The prospective threat to Chinese airlines from fast trains may lessen substantially or at least slow down after the arrest of the railways minister on suspicion of corruption.
The arrest is a blow to the railways ministry’s political independence and therefore to its ability to propel its own massive programs with little restraint from other departments, above all the transport ministry, which represents airlines.
Chinese airlines are facing the greatest assault ever launched on commercial aviation by high-speed trains as the railways ministry builds a colossal system of 25,000 km (15,500 mi.) of super-fast passenger lines in direct competition with air carriers. The trains, most running at up to 350 kph (220 mph), are the fastest in the world and will blanket the most heavily populated parts of China. Moreover, they are being laid directly under trunk air routes.
The economic viability of this program has been questioned, but the railways ministry has been so powerful that it has been able to resist incorporation into the transport ministry and has therefore been free to plan, build, finance, operate and regulate its lines with minimal outside interference.
That status may come to and end now that the rail industry has been disgraced by the arrest of its minister, Liu Zhijun. Liu and his family are being investigated for corrupt behavior involving 12.2 billion yuan ($1.86 billion), says the Central Commission for Discipline Inspection, the body charged with keeping Communist Party members in line. Moreover, of 28 railways officials responsible for buying foreign equipment, 19 were found to have foreign bank accounts, 12 at Swiss banks, says the commission.

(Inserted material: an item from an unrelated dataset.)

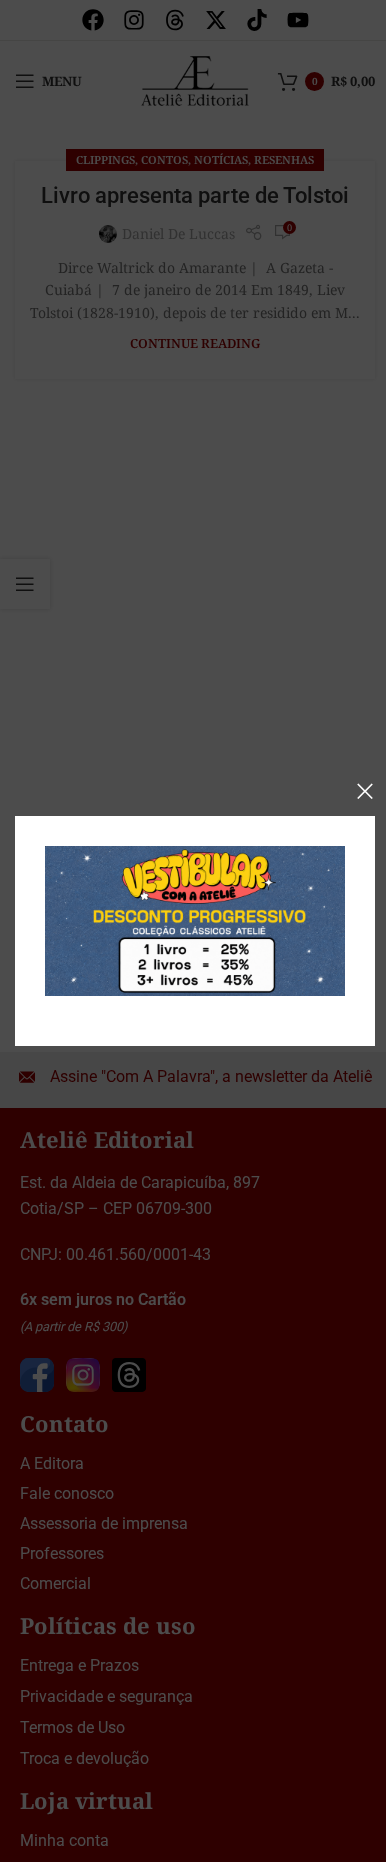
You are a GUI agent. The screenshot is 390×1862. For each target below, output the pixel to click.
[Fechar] (365, 791)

The degree to which the fast-rail expansion will slow will depend partly on how much of each line has already been built and its importance to the integrated network. Sections of most of the main lines are already under construction, and some are complete. The line that airline analysts are watching most closely — between Beijing and Shangha — will open this year, saddling China’s most heavily trafficked air route with competition from 380-kph trains. China Southern already lost half of its business to 350-kph trains on the shorter Wuhan-Guangzhou route.
Completion of other lines might be slowed, however, especially since the program was accelerated in 2009 to help ward off recession, whereas the economy now may be overheating in some places.